## Assignment
Write the next part of the excerpt below on staging tumors with PET/CT colonography, starting right after its last sentence on M staging.

## Excerpt
- - - -

Although integrated PET/CT was somewhat more accurate than conventional CT for staging tumors, management was not altered for most patients.

Imaging units that combine positron emission tomography (PET) with computed tomography scanning provide improved anatomic correlation of PET and CT findings and more efficient patient processing. In this prospective study, German investigators evaluated the staging accuracy of a specific PET/CT colonography imaging protocol among 47 patients who underwent PET/CT colonography on the day after tumors were demonstrated by optical colonoscopy plus biopsy. Only clear liquids were allowed between colonoscopy and colonography. For PET/CT studies, the colon was distended with water, and patients were scanned with all modalities from the neck through the pelvis. Images were evaluated in three ways: combined PET/CT, CT followed by PET, and CT alone. The reference standard was histopathologic evaluation of surgically removed tumors.

Overall, PET/CT colonography provided correct TNM staging for 37 of 50 lesions, PET plus CT was correct in 32, and whole-body CT alone was correct in 26. Overall, about two thirds of incorrectly staged tumors were understaged. Compared with CT alone, PET/CT was more accurate in defining the TNM stage (74% vs. 52%; difference, 22%; 95% CI, 9%–36%; P=0.003), based primarily on a more accurate definition of T stage (86% vs. 66%). The accuracy of N staging (cutoff, 0.7-cm nodes) ranged from 86% with PET/CT to 76% for CT alone. All modalities were accurate for M staging, as judged during a mean clinical follow-up of 447 days.

- - - -

## Given data
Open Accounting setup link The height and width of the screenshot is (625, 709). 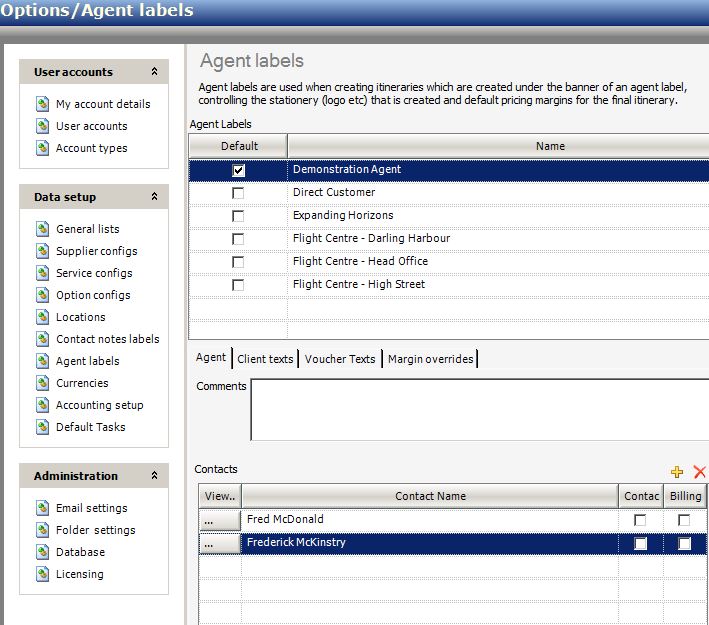pos(99,405)
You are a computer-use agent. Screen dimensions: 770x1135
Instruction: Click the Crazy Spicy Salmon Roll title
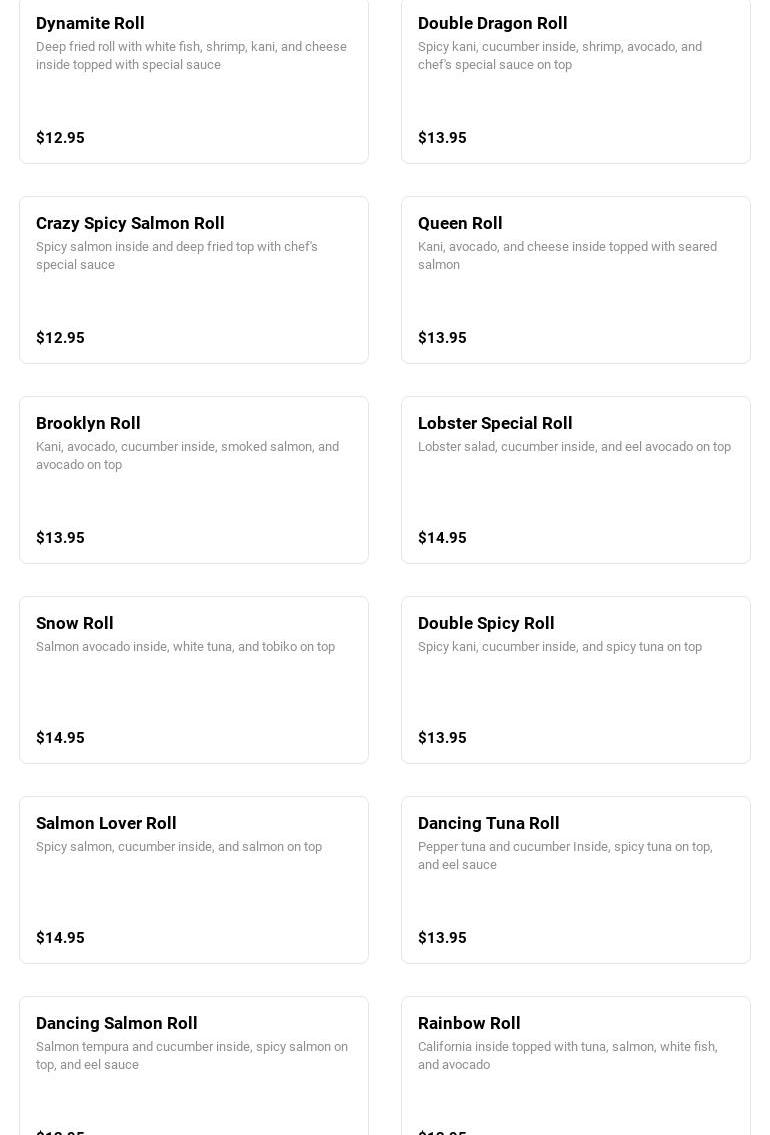(130, 223)
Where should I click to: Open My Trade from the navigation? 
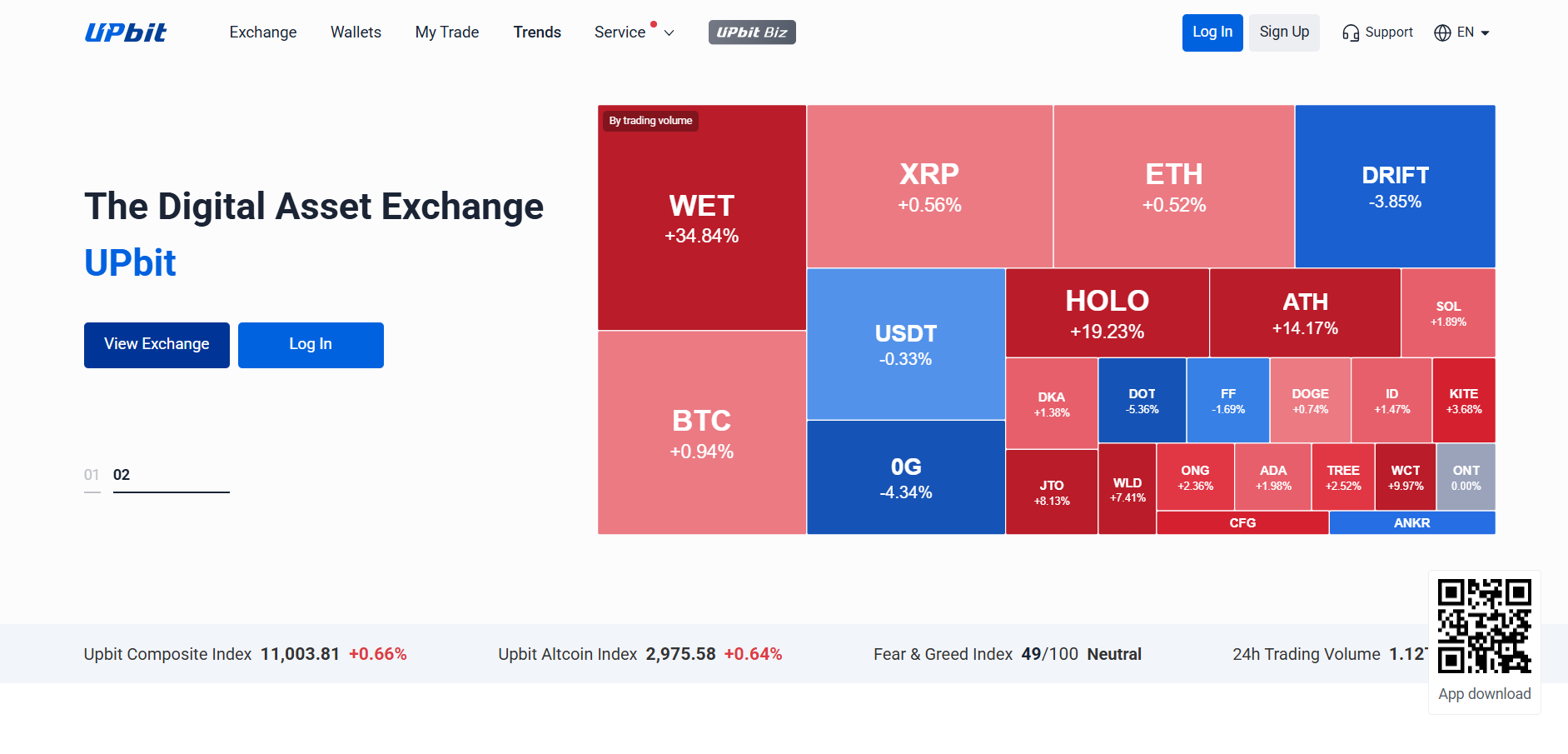tap(446, 32)
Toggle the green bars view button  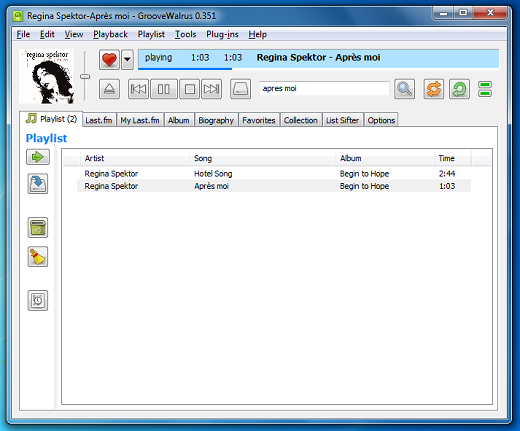[485, 89]
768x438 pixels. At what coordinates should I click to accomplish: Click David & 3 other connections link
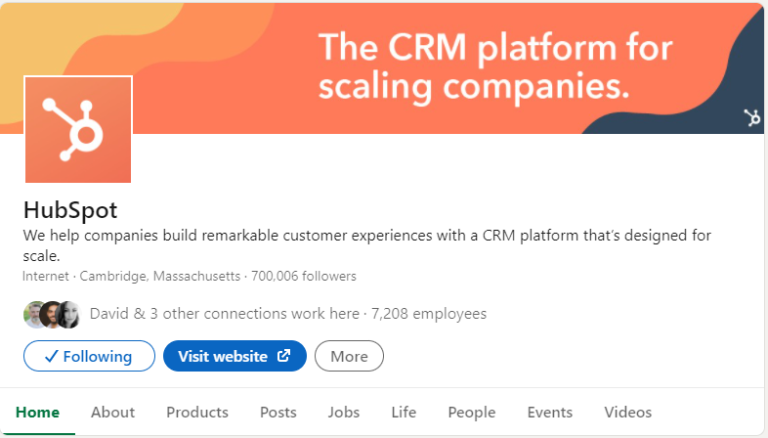coord(224,314)

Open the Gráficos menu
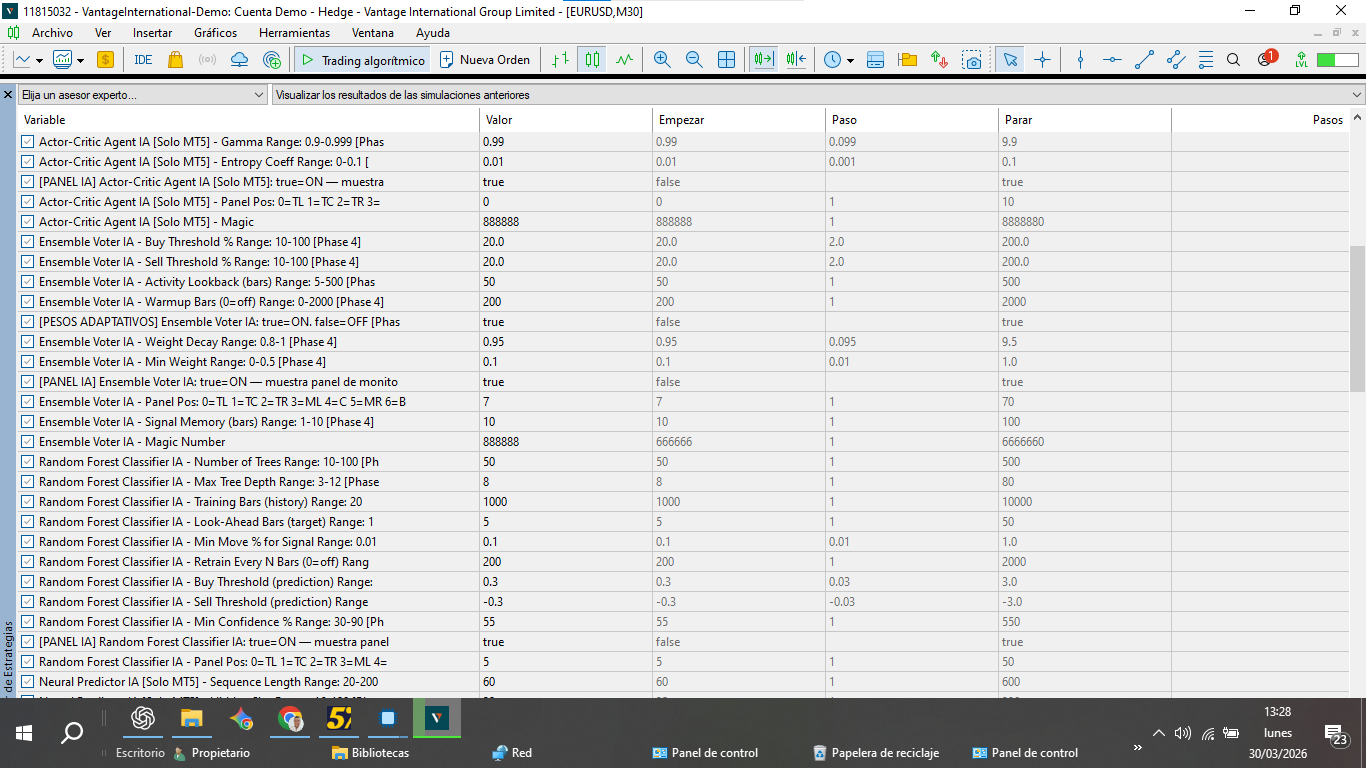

- - - -

## Result for this exercise
Management was changed for four patients as a result of PET/CT colonography results. One of these patients had a liver tumor that PET/CT showed to be a hepatocellular carcinoma, rather than a colorectal metastasis. Another patient had a benign polyp that appeared to be residual tumor on CT but was shown by PET/CT to be scar tissue. In a third patient, PET/CT showed a 6-mm liver metastasis along with one other metastasis visualized on CT, resulting in more extensive hepatic surgery. The final patient had a goiter diagnosed by CT, which PET/CT showed to be a thyroid carcinoma.

Comment: Can definitive conclusions be drawn from these findings? Probably not. Two of the four patients in whom management was changed by PET/CT had tumors that were not colonic in origin. A third did not have cancer at all — just scar tissue at the site of a polypectomy, which could have been differentiated easily by repeat colonoscopy with inspection and biopsy of the site. Also, the clinical value of better T staging is shaky, except in the case of rectal cancer, because it is unlikely to affect the surgical approach, and requirements for adjuvant therapy will be determined by pathologic staging. However, gastroenterologists should be aware of so-called whole-body PET/CT colonography and its purported benefits.

— Douglas K. Rex, MD

Published in Journal Watch Gastroenterology March 23, 2007

Citation(s):

Veit-Haibach P et al. Diagnostic accuracy of colorectal cancer staging with whole-body PET/CT colonography. JAMA 2006 Dec 6; 296:2590-600.